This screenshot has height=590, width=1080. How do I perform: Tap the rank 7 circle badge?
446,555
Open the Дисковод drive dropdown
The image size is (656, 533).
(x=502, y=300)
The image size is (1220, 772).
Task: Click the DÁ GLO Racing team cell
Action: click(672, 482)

──────────

Task item: Copy the whole listing out exactly, so that every line matches what is above.

Reply:
This screenshot has height=590, width=1080. How do I perform: Tap the rank 7 circle badge?
446,555
Open the Дисковод drive dropdown
The image size is (656, 533).
(x=502, y=300)
The image size is (1220, 772).
Task: Click the DÁ GLO Racing team cell
Action: click(672, 482)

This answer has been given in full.